昨年は自民党政権の主要政策のひとつとして地方創生が叫ばれ、大学を始め教育関係者の間で関心が高まりました。高等教育機関でも、私立大学、国立大学、公立大学のそれぞれがさまざまな問題を抱えていますが、今年は何らかの形で対策を具現化させていくことになるでしょう。また高大接続や職業教育の在り方等について、中央教育審議会等で議論され、その施策が実を結ぶことを今年は期待したいものです。
これらの問題の多くには、戦後に切り替わった教育制度が根底にあります。したがって、今日の教育制度を既存の枠組の中で考えるのではなく、時代の流れや経済状況、人口動態などに基づいて、将来を見据えてきちんと議論する必要があるのです。そうすることによって、例えば大学の配置の問題、入試制度の在り方、公立大学の在り方、私学助成の在り方など、多くの課題が見えてくるのではないかと思います。

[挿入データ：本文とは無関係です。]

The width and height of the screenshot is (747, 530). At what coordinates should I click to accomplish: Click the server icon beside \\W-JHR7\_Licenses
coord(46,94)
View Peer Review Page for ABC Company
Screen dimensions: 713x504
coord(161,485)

新たな高等教育の在るべき姿を構築するためのパラダイムシフトが求められています。わが国の発展の原動力となるべく、高等教育、とりわけ私学の教育が活気づく年となることを期待します。

教員一人ひとりの資質能力向上
日本教育大学協会会長 出口利定

謹んで新年のごあいさつを申し上げます。
今日の学校教育が抱える課題は多様化・複雑化しており、学校に対する期待・ニーズも大きく質的に変化しています。これらに対応するためには、学校は自ら特色ある教育課程、効果的な学習指導・生徒指導の方法を開発し、それらを行う校内組織の整備(チーム学校、コミュニティ・スクール)が強く求められています。そしてなによりも重要なのは、学校教育を担う教員一人ひとりの資質能力の向上です。

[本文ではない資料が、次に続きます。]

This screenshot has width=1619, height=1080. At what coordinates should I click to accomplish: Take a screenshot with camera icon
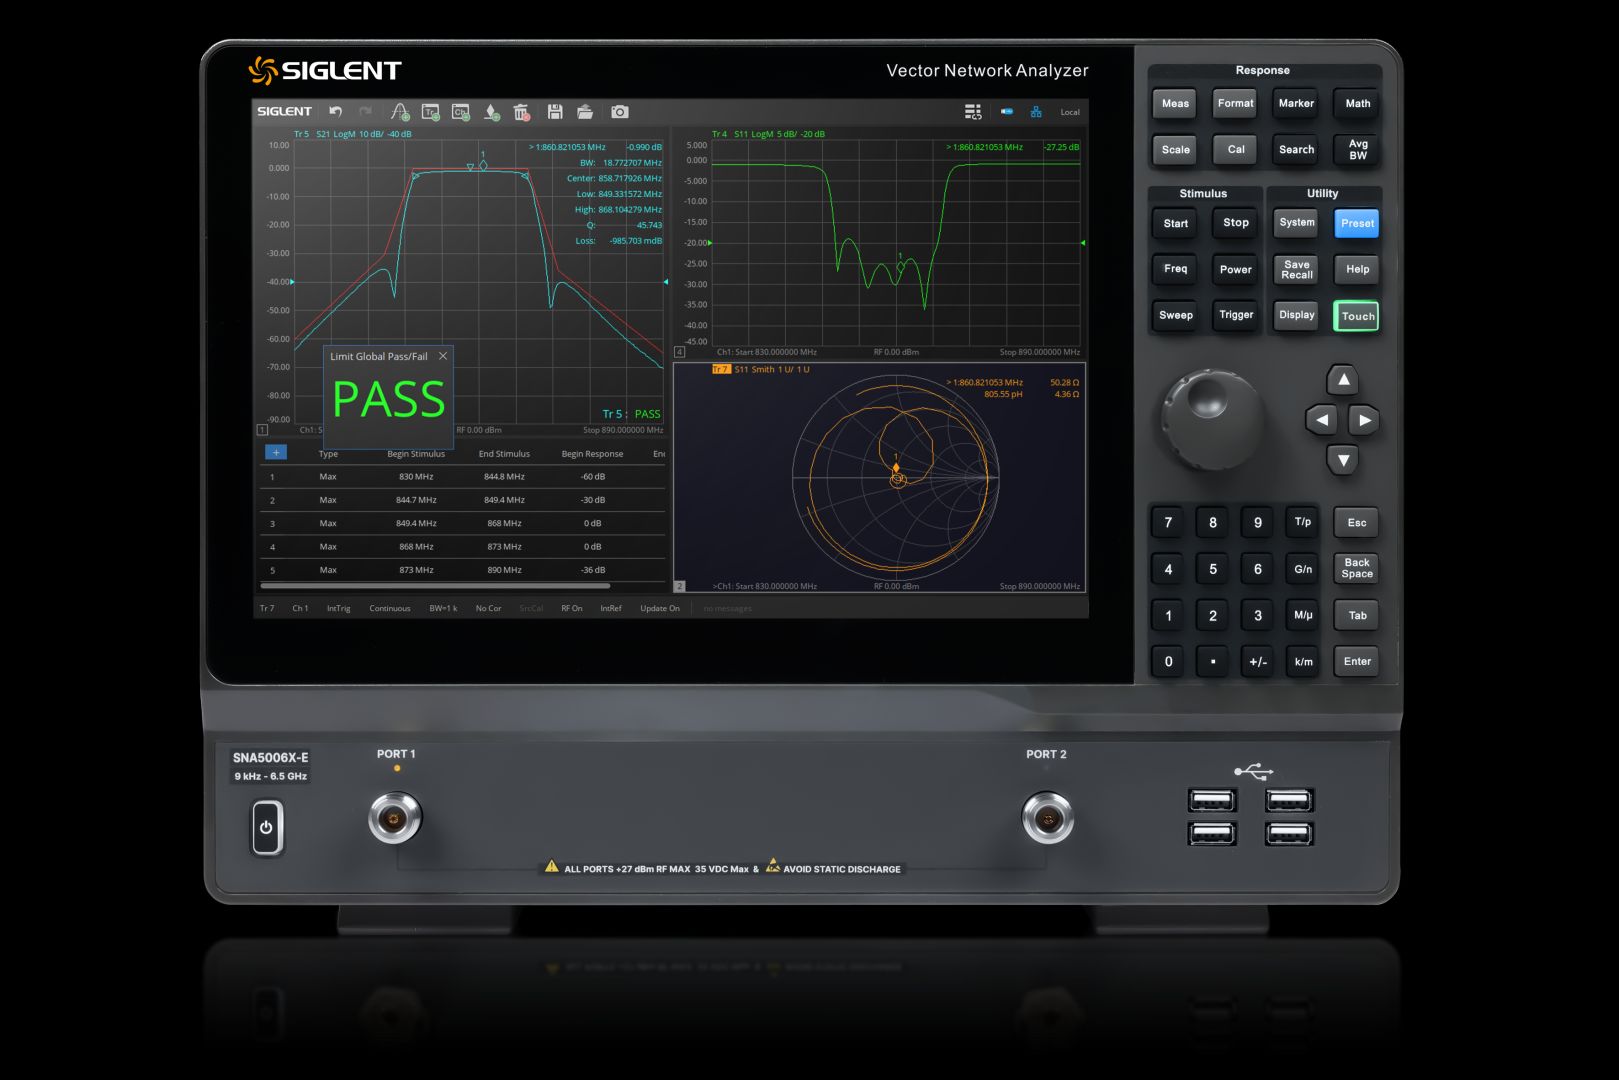pyautogui.click(x=620, y=112)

ICTの積極的な活用、道徳教育、外国語教育、特別支援教育の充実、アクティブ・ラーニングの視点での授業改善等に対応した教員養成への転換、学び続ける教員を支えるキャリアシステムの構築等は次世代育成を担う教員の養成・研修に課せられた必須課題です。
これらの課題達成のために、国立大学教員養成系大学・学部は高度な専門性を備えた力量ある教員の養成、側面から学校・教員を支援する人材の養成に取り組み、一人ひとりの子どもが夢を抱き、豊かな生活がおくれる学校づくりに取り組んでいきます。

将来の担い手をいかに育てるか
全国私立大学教職課程研究連絡協議会会長 西村弘行

わが国は、少子化、就労人口の減少による労働生産性の低迷、さらにグローバル化・多極化の社会環境の中で、将来の担い手となる子どもをいかに育てるかが、学校教育に強く求められている。これまでも中教審答申で、「学校教育を担う教員の資質能力の向上」以外に高等学校教育・大学教育・大学入学者選抜の一体的改革が示された。中でも、時代にふさわしい高大接続を実現するために「大学入学希望者学力評価テスト」で「思考力」「判断力」「表現力」などを含む「確かな学力」に基づく入試選抜を文科省は求めている。

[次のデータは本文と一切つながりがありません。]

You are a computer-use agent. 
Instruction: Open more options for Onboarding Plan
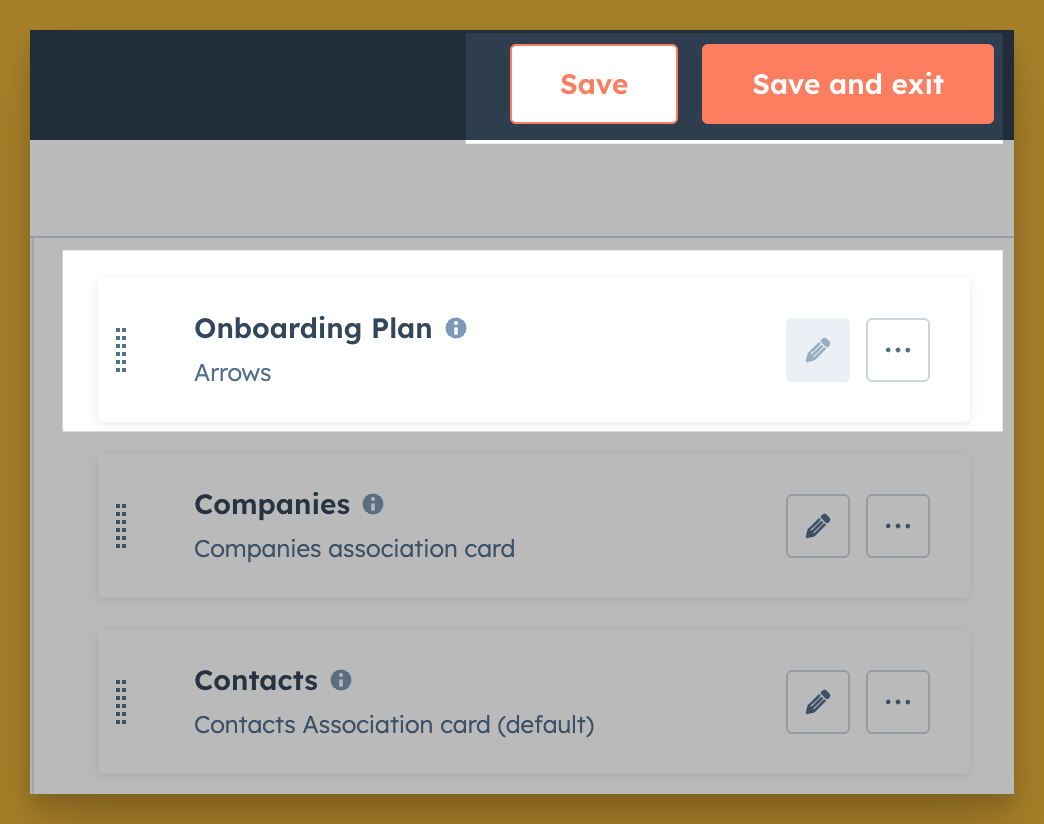click(x=897, y=350)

しかしながら、教員養成を積極的に推進している大学においては、入学時の基礎学力が、教職課程の認定と教員採用に大きく影響を及ぼすため、アドミッションポリシーを徹底的に見直さねばならなくなっている。さらに、中教審が求めている個別選抜を実施するなら、大学側に大きな負担がかかるため、国は、私立大学の教育予算を抜本的に見直すよう要望する。